Gnomiology also plays into cultural confirmation and confirmation bias. A lot of calisthenics advice extols discipline -- do it even though you don't like it. The complementary contrary is equally sound and maybe even more practical "discipline is a battle with yourself that you will lose; if you enjoy something, you'll do it; if you don't enjoy it, find something that you do enjoy". Discipline, the strength to overcome one's weaknesses, is consonant with our gender norms. Enjoyment isn't. Discipline plays on the inspiration of being masculine, and, no surprise, that's a lot of what calisthenics is for. 

the morality of gnomes?

"Health is wealth", popular among the calisthenics movement, seems undeniable and without contrary until you realize that health actually isn't wealth, and lack of money-wealth statistically leads to poor health, and money-wealth correlates with better health outcomes. But there's no gnome, "wealth is health!" 

There's something morally prudish about all of this. "Fortune favors the cut-throat competitor" and "money will bring you health" seem too crass and crude, let alone "fortune favors an a-hole". They violate our be-nice morality. The cultural notion of wisdom and sagacity are inconsistent with crassness regardless however practical. Even "Just do it!" doesn't imply any harm to anyone. "Cut in line if you can" might have practical value, but unless you're Peter Thiel, you'd never publicly advise it. It's anti-social. And yet, "be yourself" is hardly social. It's again the self-selection of self-help that underlies much of the gnomiad. Is "nice guys finish last" advice, a complaint, a cynical condemnation of the world we live in, or a lament for our best moral advice? 

a dynamics of advice?

Contradictory pairs of advice are by nature structured as a decision tree. Go with daring then you've abandoned safe. Since time is unidirectionally always forward, this decision tree looks Markovian -- that is, it goes from one position to another and can't go back without loss of time. 

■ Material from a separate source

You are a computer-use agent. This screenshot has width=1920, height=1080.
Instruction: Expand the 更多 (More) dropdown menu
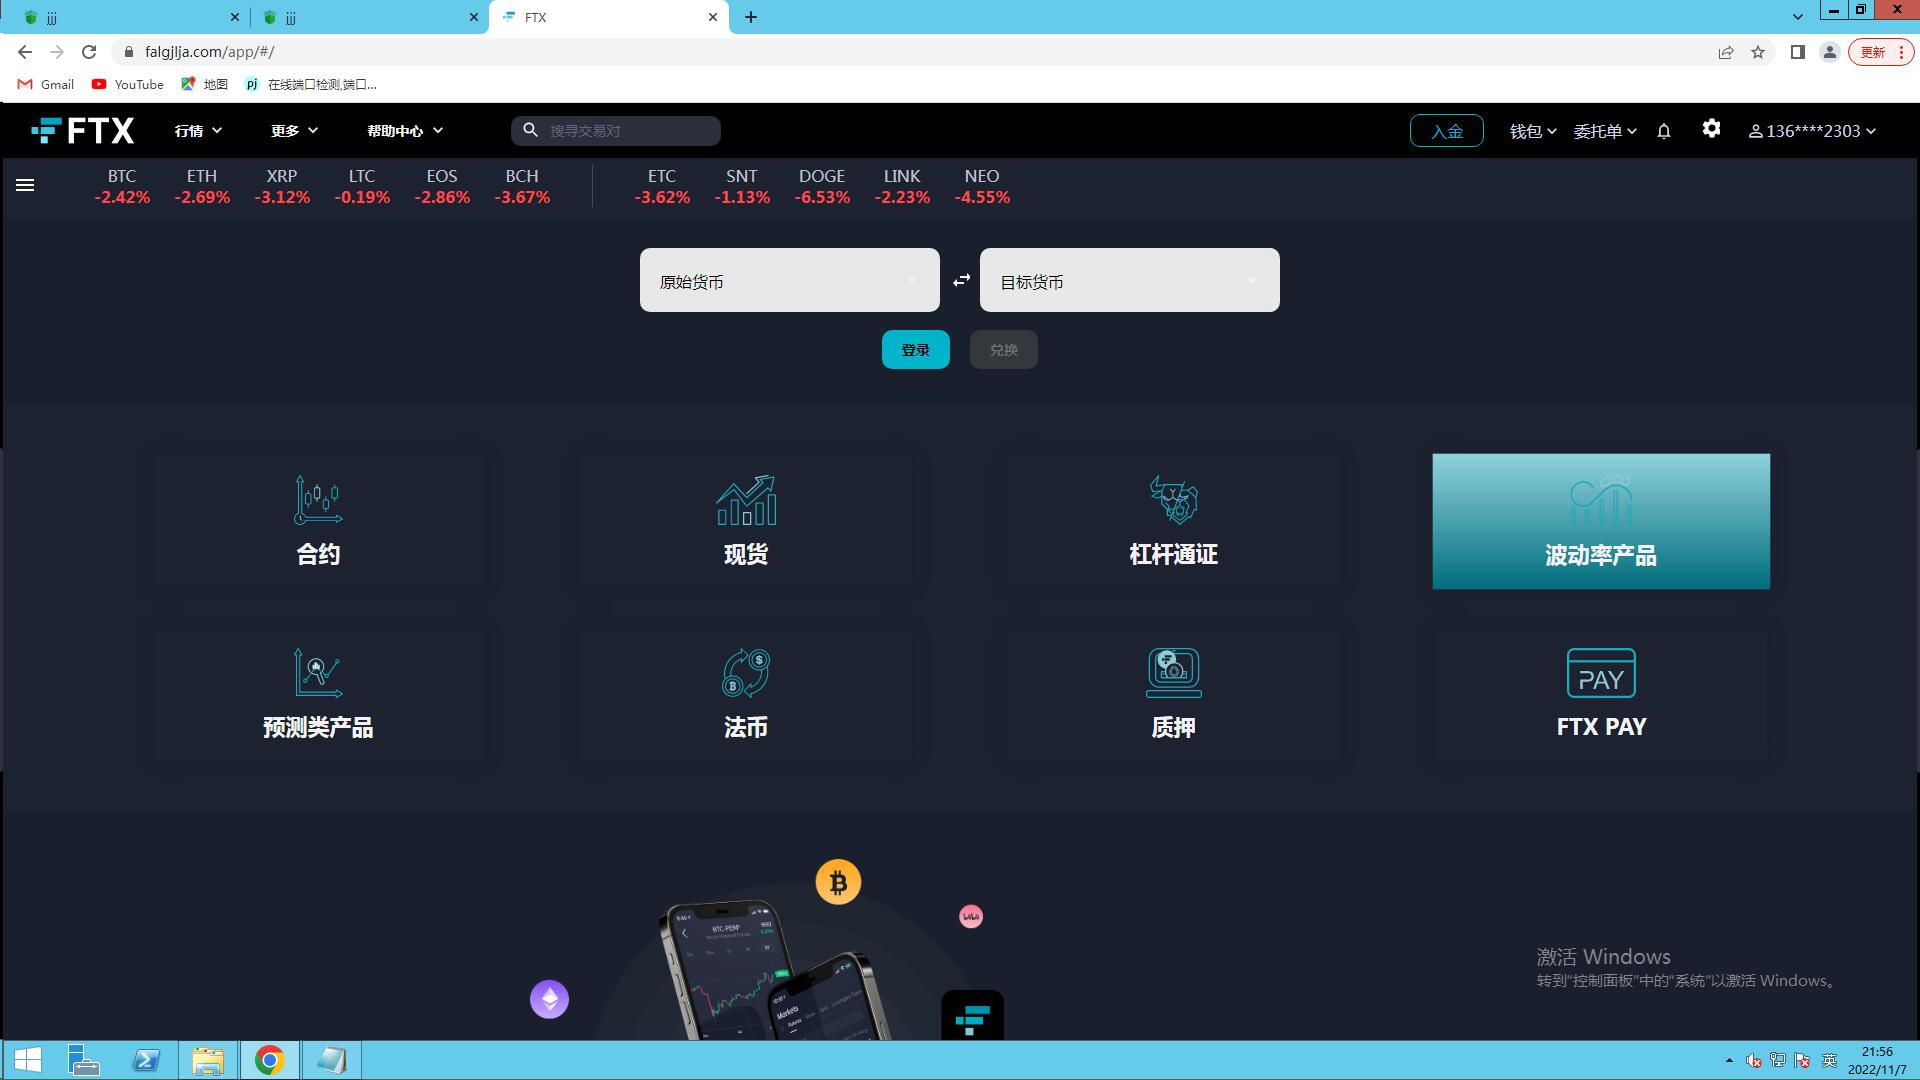click(x=293, y=129)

It already seems that the role of time plays a really important one, and generates its own advice. "Time is money." There's no regaining time. And there's no complementary contradiction to that one unless it be the empty truism "live in the present" or "don't fret over spilt milk", both imperfect complements. "There's no regaining time" is itself a truism. Does it imply "choose carefully" or "follow your gut instinct"? "Don't fret over spilt milk" also has a complement, "learn from your mistakes". 

But is the tree really Markovian? What if the choice of "be brave" applies only to youth? We need a push-down machine for this tree and a time tracker. 

Of course I'm plagiarizing Chomsky and Wolfram, but these are the tools available. Maybe we can discover more as we go along. 

You can imagine what's next. Contexts other than youth/age can apply -- "daring" might apply to careers, "safety" in relationships or marriages. What about long-term goals, ends prioritizing all other decisions? And "keep your yes on the prize" contrasts with "be flexible" and "life is what happens on your way to your goal". These also depend on time and context. At what point should you abandon a goal and "cut your losses" instead of "be constant, perseverant, dedicated"? 

Work on these contradictions begins to seem futile. All the advice is like conflicting religions. From afar, they all seem foolish since they each purport to be true, but deny each other. "Don't heed advice, learn for yourself!" of course is the paradoxical limit. It seems on the face of it an empty truism -- one can't learn for someone else without learning oneself. But there's always the contrarian "be skeptical" and its paradoxical complement and consequence "be skeptical of being skeptical". Aristotle the Wise: moderation in all things. It sounds like a cop out too good to be true, but moderation has the virtue of being without paradox. But he should have said, moderation in most things. Which things? We still need context. 

When asked for life advice in an interview, a famous actor replied, "I don't give advice. People have to face things themselves." Respect.